Space is the Place
“Final Space” on TBS
Independent filmmaker, actor, comedian and entrepreneur Olan Rogers, whose work has largely been confined to a popular YouTube channel, makes the leap to non-internet-based television with his new series “Final Space.” Produced by Conan O’Brien’s company and aired on TBS, “Final Space” is a serialized sci-fi cartoon with a serious funny streak.
The star-spanning story centers around Gary Space (voiced by series creator Rogers), a cocky but mostly incapable con man running around future Earth. Unfortunately for him, he’s tossed into space jail after impersonating a pilot in order to impress a cute member of the Infinity Guard (Earth’s space age military). For his crime Gary is stuck alone on a working prison ship. His only companions are HUE (famed voice actor Tom Kenny), an overly officious computer, and a “deep space insanity avoidance companion” named KVN (Fred Armisen). Five years later, Gary’s not doing so well. He’s convinced he’s the ship’s captain and has developed an unnatural attraction to a refrigerator. (Also, HUE keeps adding to his sentence for minor infractions.)
One fateful day “Captain” Gary’s insane loneliness is broken when a squishy green beachball of an alien crashes into the prison ship. Gary names him Mooncake and adopts the cute li’l guy as his pet. As fate would have it, though, the evil Lord Commander (“Doctor Who” star David Tennant) is pursuing Mooncake for his own nefarious needs. Soon a horde of well-armed bounty hunters descends upon the prison ship, and Gary is fighting for his life (and possibly the fate of the galaxy).
Underneath its simple, cartoony design, “Final Space” is surprisingly complex. In addition to our addled protagonist, we get storylines involving Avocato, a tough but reluctant bounty hunter who’s being blackmailed into his line of work, and Quinn, the Infinity Guard whom Gary was hitting on who is now in the process of uncovering an intergalactic conspiracy. Steady stream of jokes aside, the show’s tone is occasionally emotional and unexpectedly tense. (The show is actually told in flashback as Gary is dying of oxygen deprivation in the void of space, surrounded by the wreckage of a devastated space fleet.)

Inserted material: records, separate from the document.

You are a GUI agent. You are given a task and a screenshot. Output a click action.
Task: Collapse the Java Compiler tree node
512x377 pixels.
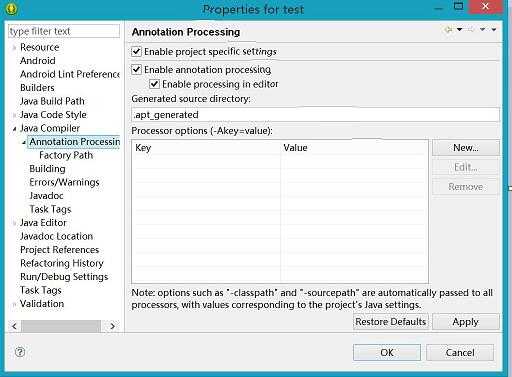click(x=14, y=129)
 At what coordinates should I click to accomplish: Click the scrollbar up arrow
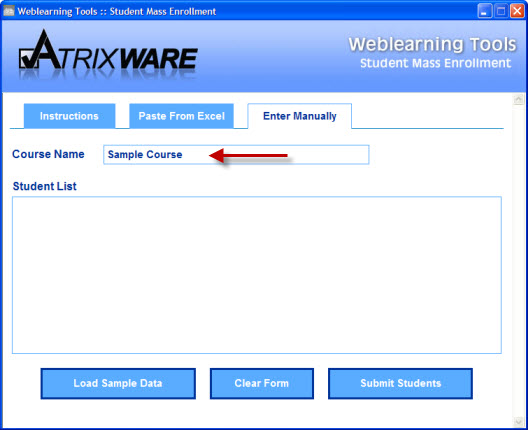518,100
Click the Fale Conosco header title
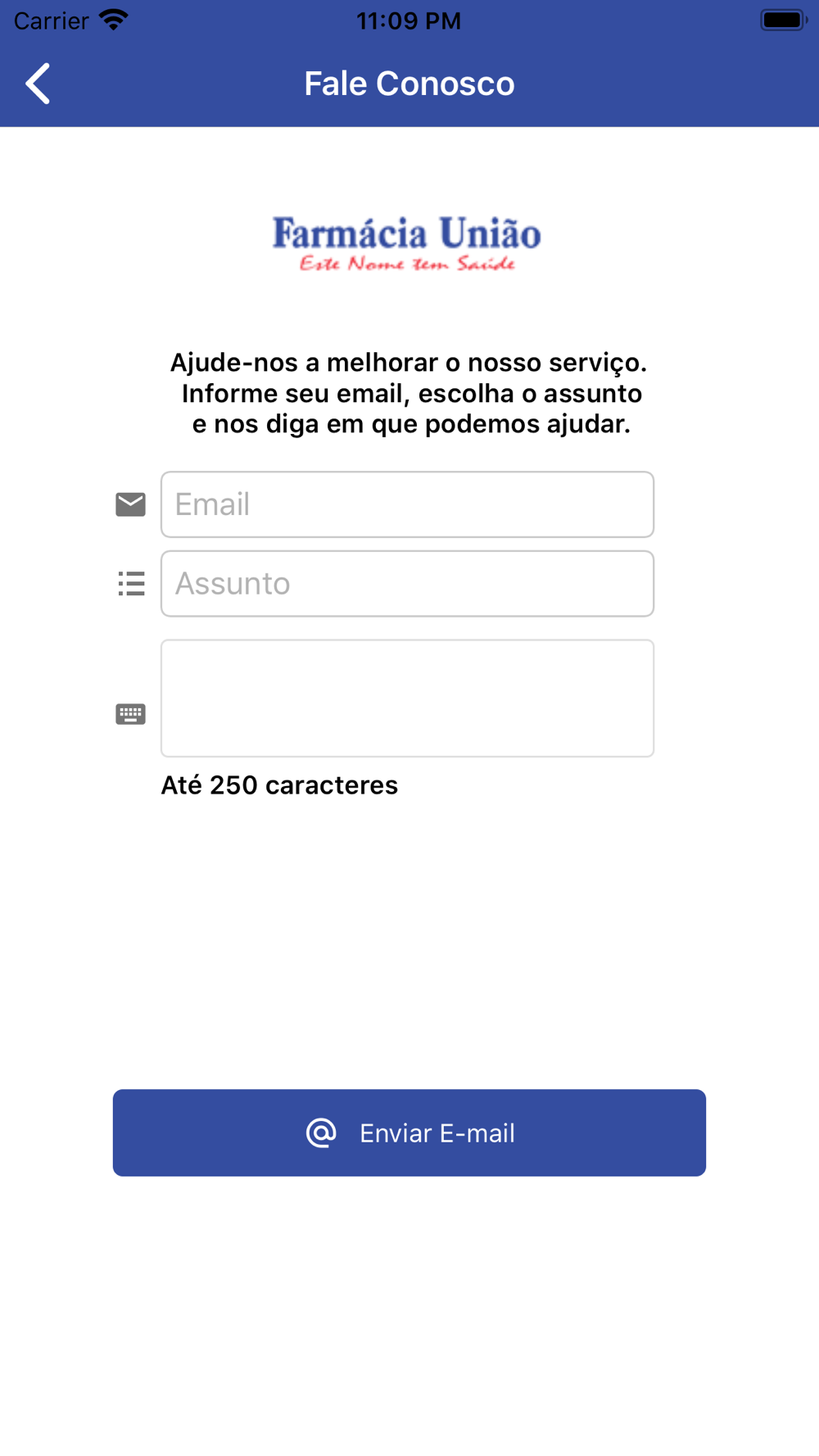This screenshot has width=819, height=1456. tap(410, 84)
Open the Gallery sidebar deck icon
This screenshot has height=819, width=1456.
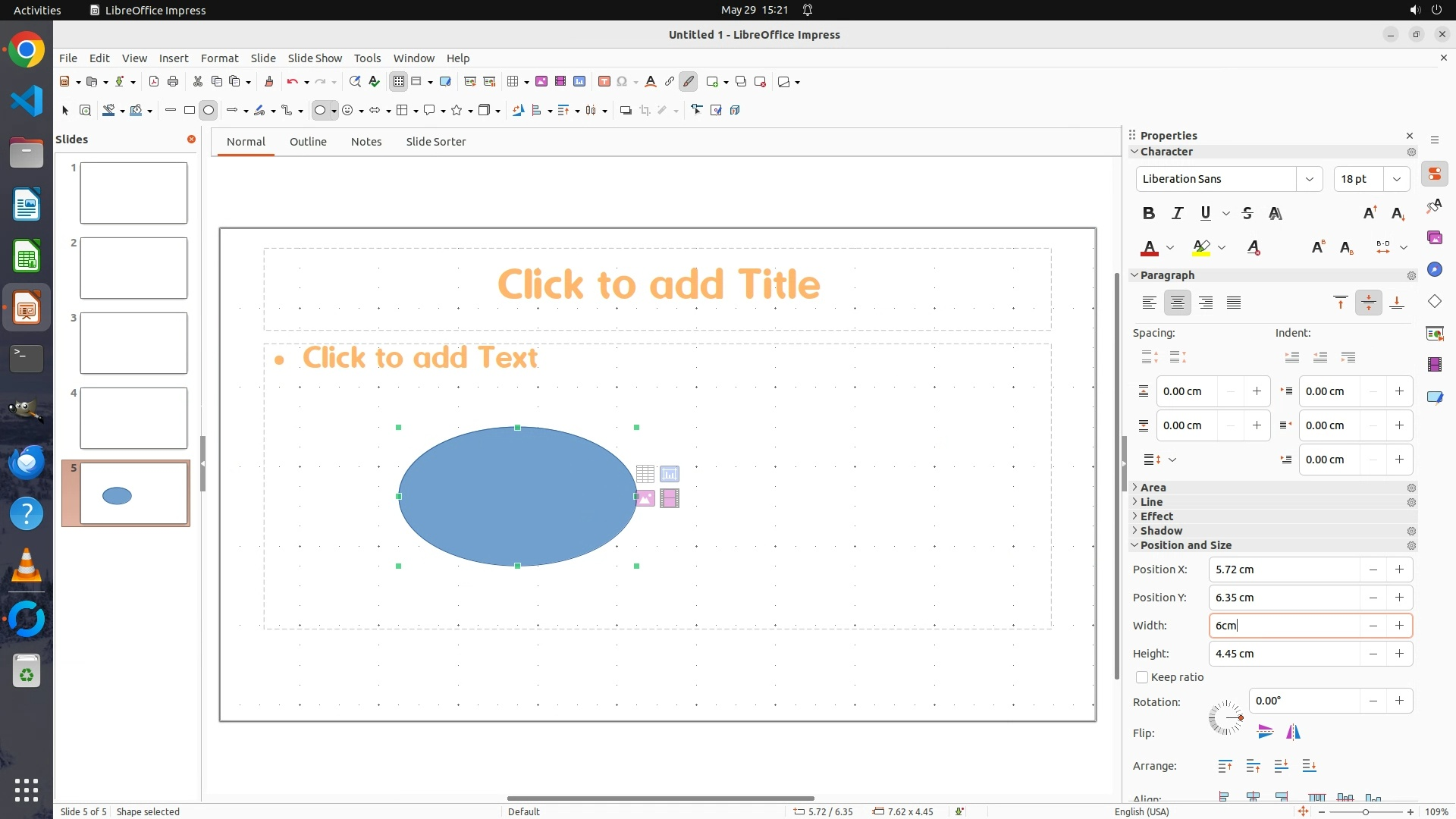point(1434,238)
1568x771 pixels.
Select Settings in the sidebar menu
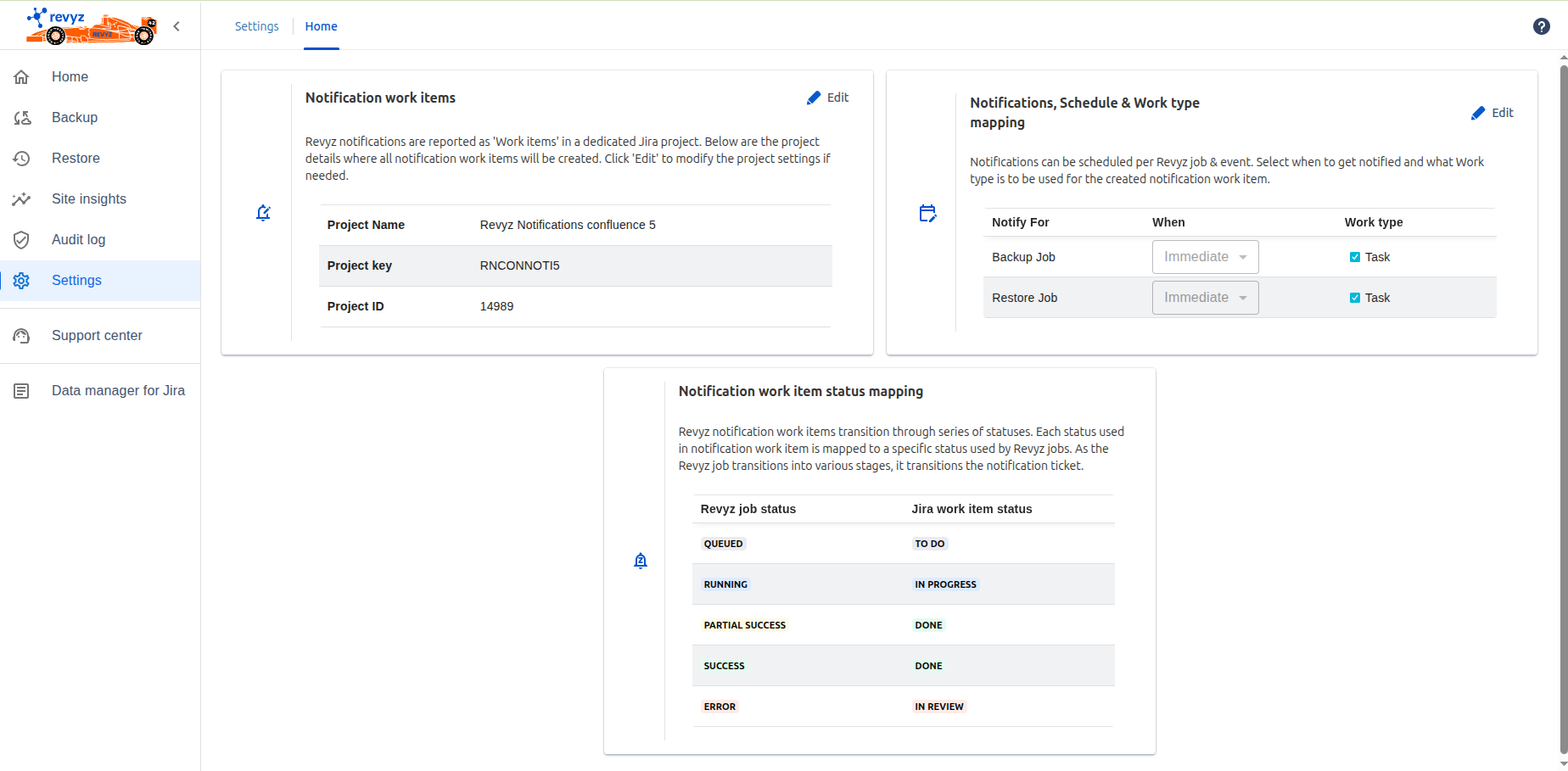(x=76, y=281)
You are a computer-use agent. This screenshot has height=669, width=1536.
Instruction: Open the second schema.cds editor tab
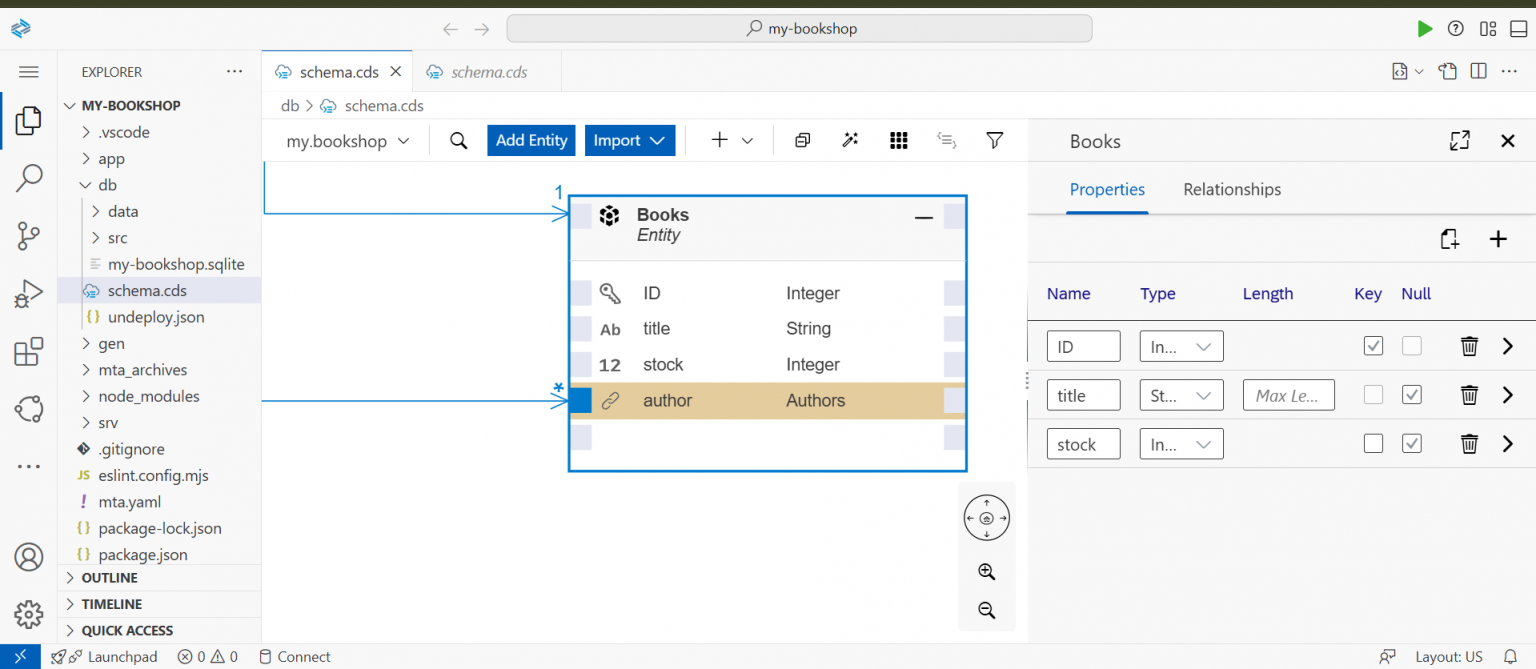[x=487, y=71]
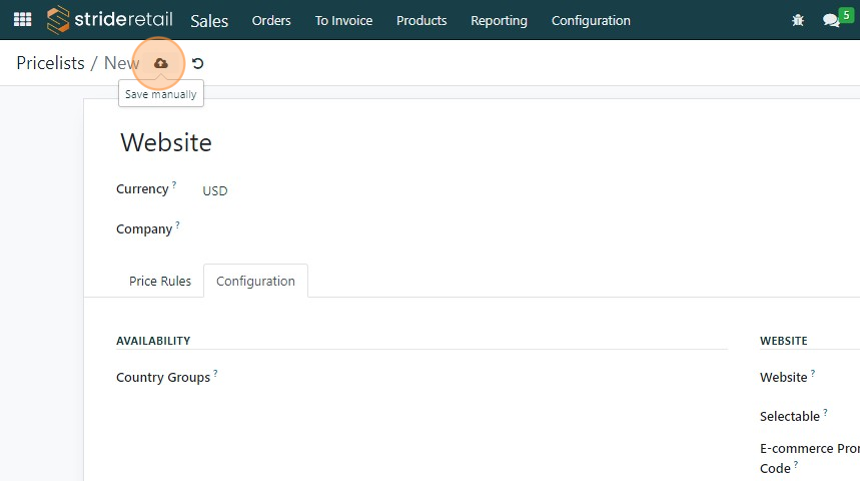Click the help mark beside Country Groups
860x481 pixels.
(x=215, y=373)
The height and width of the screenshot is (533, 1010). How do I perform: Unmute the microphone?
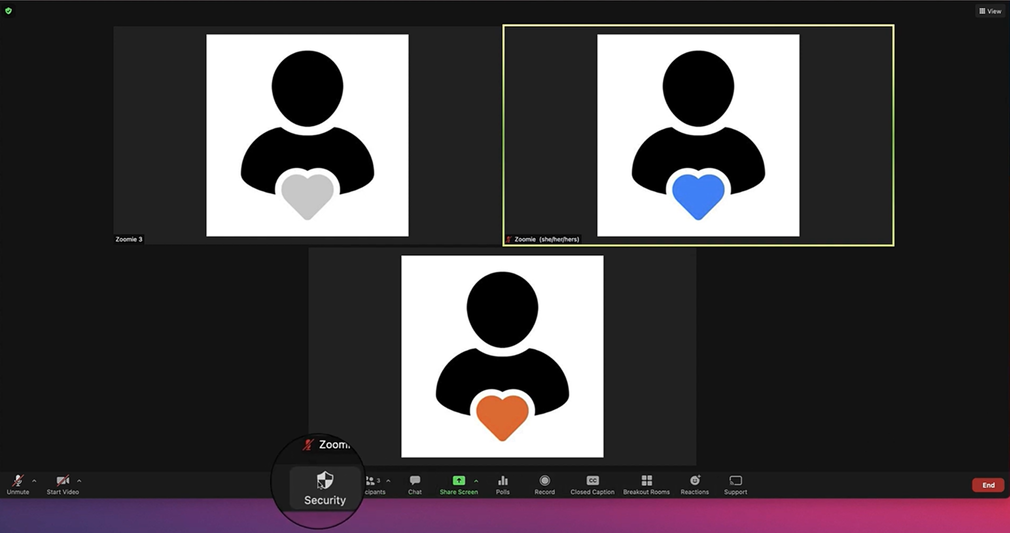17,484
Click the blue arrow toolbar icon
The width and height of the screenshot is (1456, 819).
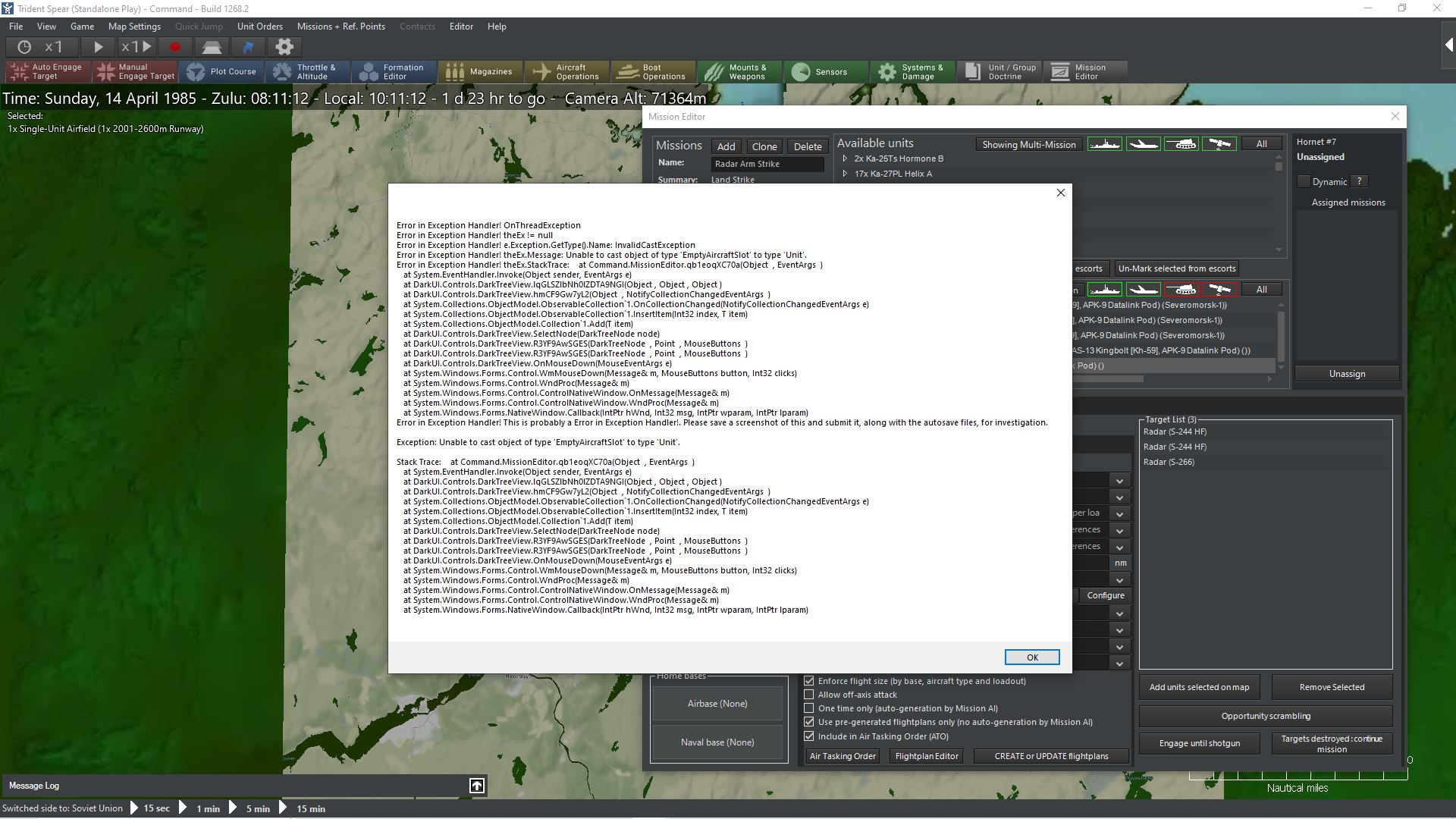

Overall, “Final Space” isn’t as rude as “Rick and Morty” or as nerdy smart as “Futurama,” but it certainly plays like the bastard child of those two cartoon faves. The show’s extended pilot serves as a solid introduction to Rogers’ wide universe of action and humor. The ongoing storyline offers just enough mystery to ensure continued viewing. Given the right kind of exposure and some receptive audiences, “Final Space” could easily become its own object of cult obsession.